What to produce:
Return every line of the entries below that contains the string "Task".

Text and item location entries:
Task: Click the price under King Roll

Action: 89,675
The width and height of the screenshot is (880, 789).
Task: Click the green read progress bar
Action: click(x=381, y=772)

The answer:
Task: Click the price under King Roll
Task: Click the green read progress bar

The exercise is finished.